18.11.10

Otoño, otoño en mis venas


No sé qué me ocurre estos días, un año más tengo la memoria sensorial desatada: ¿soy la única persona que puede revivir lo pasado cuando el clima vuelve a ser el mismo que fue entonces? Según va bajando la temperatura voy descendiendo estratos de mi memoria, y vuelvo a estar en fiestas de comienzo de curso de la universidad, volviendo a casa por Gran Vía a las tres de la mañana cuando tengo clase al día siguiente, caminando por ciudades extranjeras. ¿Es posible imaginar todos los segundos que tardamos en construirnos? ¡Si no dejamos de olvidarlos!

El otoño, que deprime a tantos, siempre me ha parecido el momento ideal del año para que ocurran las cosas. ¿Qué cosas? Tampoco sabría definirlas. Supongo que me refiero a los comienzos. Supongo que me refiero a que la savia se paraliza en los árboles pero fluye mucho más rápido por mis venas si caen las hojas y todo se tiñe de cobre y amarillo. Cuando por fin salgo del metro al volver del trabajo, la gente se mueve al ritmo de la música, las luces de los edificios brillan complices, los faros de los coches dan una expresión sonriente y satisfecha a los coches que bajan la calle. Cada pequeño detalle (el pliegue de un abrigo, un niño sosteniendo su cartera, bolsas de la compra brillantes que llevan las ancianas, las risas de los chicos que salen de Minas...) todo parece gritar que estoy viva. Estoy viva y la vida espera cada mañana al otro lado del umbral para desenrollarse como una vieja película de Super 8, virgen y antigua.
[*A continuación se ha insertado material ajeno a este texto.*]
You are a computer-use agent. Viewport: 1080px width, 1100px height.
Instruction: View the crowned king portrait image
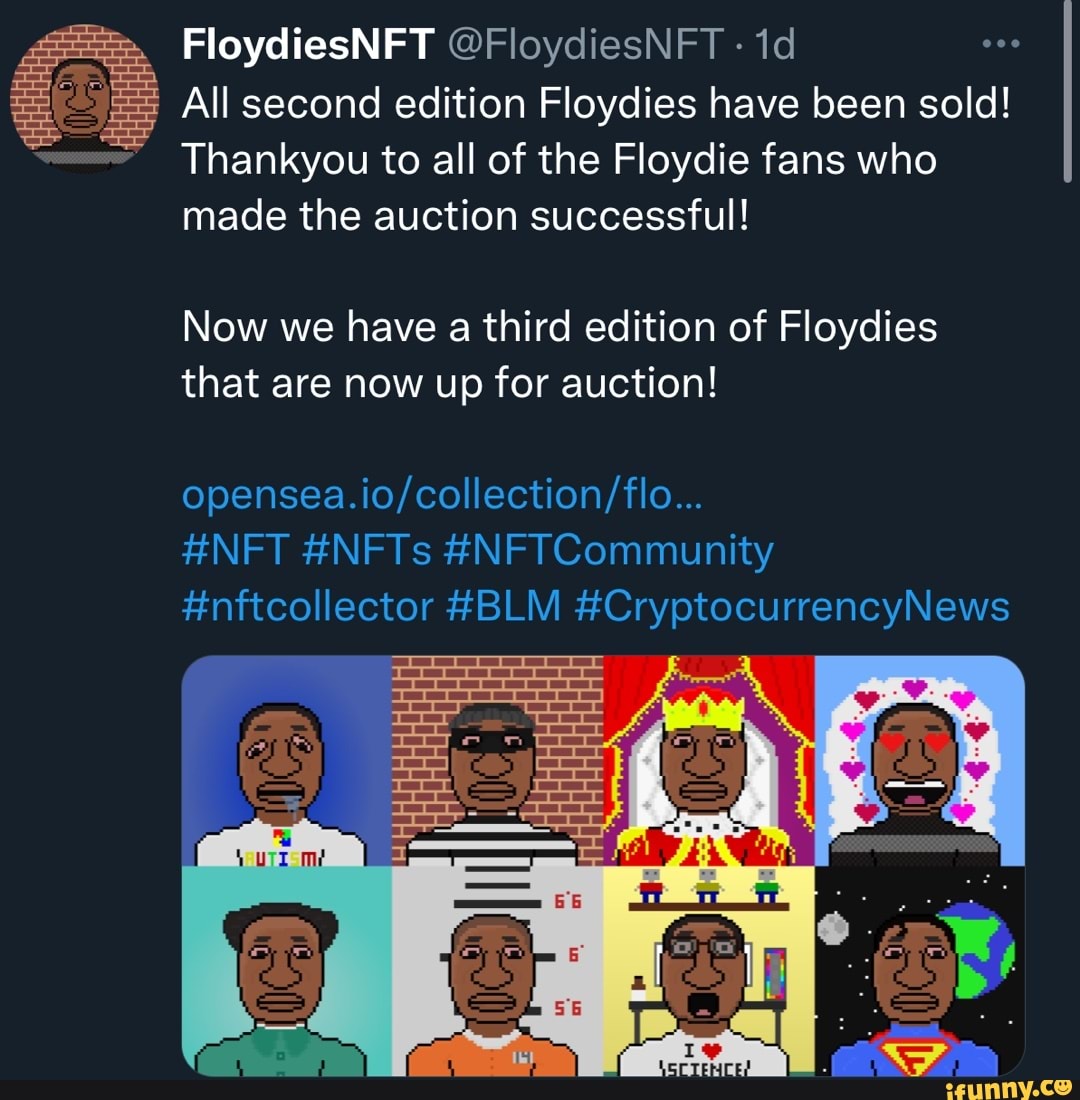coord(708,761)
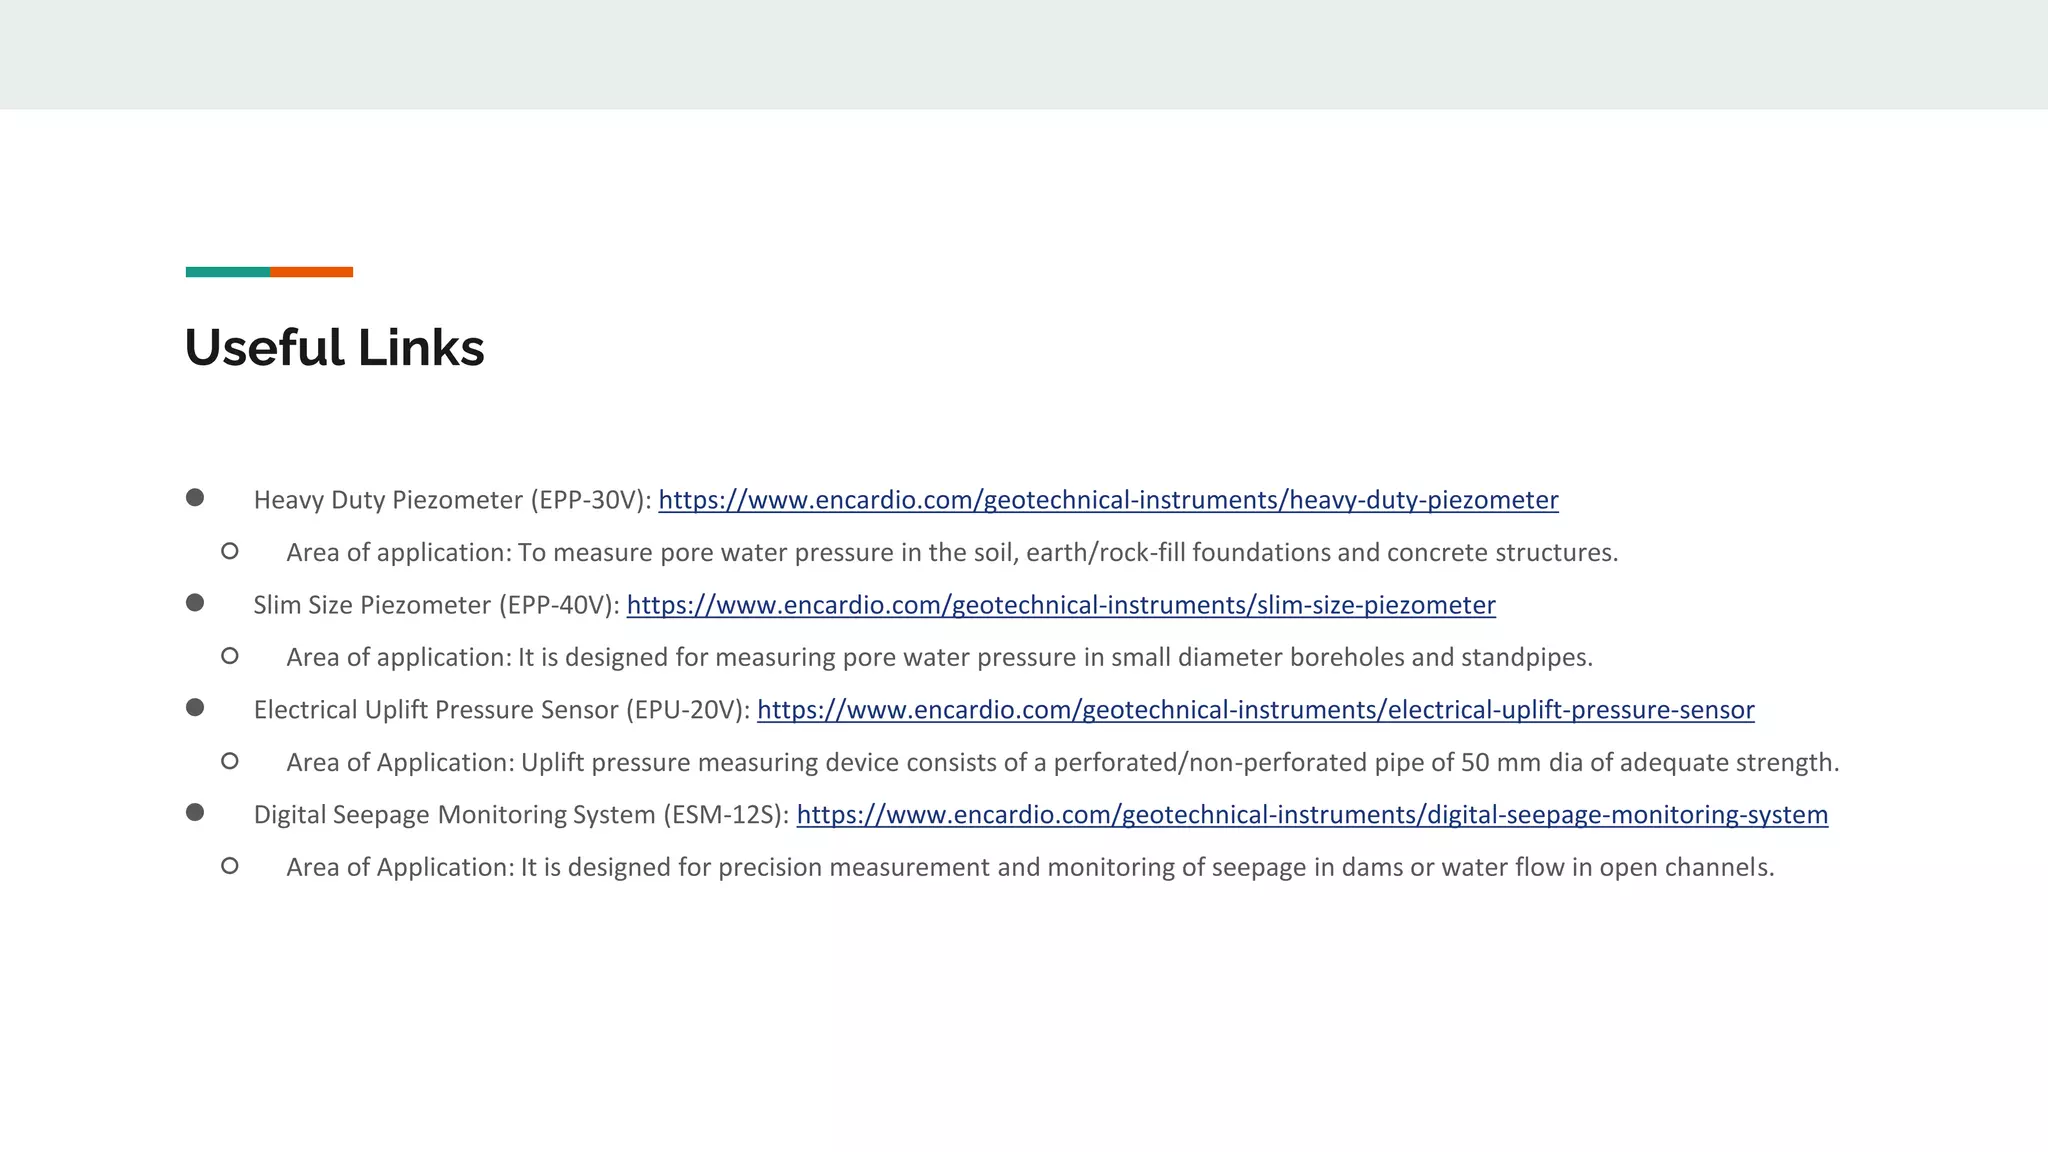Click the bullet beside Slim Size Piezometer
This screenshot has width=2048, height=1152.
tap(195, 602)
Volviendo a casa esta noche he parado a sacar un par de fotos. La calle vacía, perfectamente quieta, anestesiada por el frío (menos de cinco grados) parecía provocarme para que bailara sobre los coches y cantara a pleno pulmón. Me siento vieja, y como buena vieja me bebo la juventud como mucha más ansiedad. Y me ha dado por sentir que la magia está a punto de estallar a cada paso.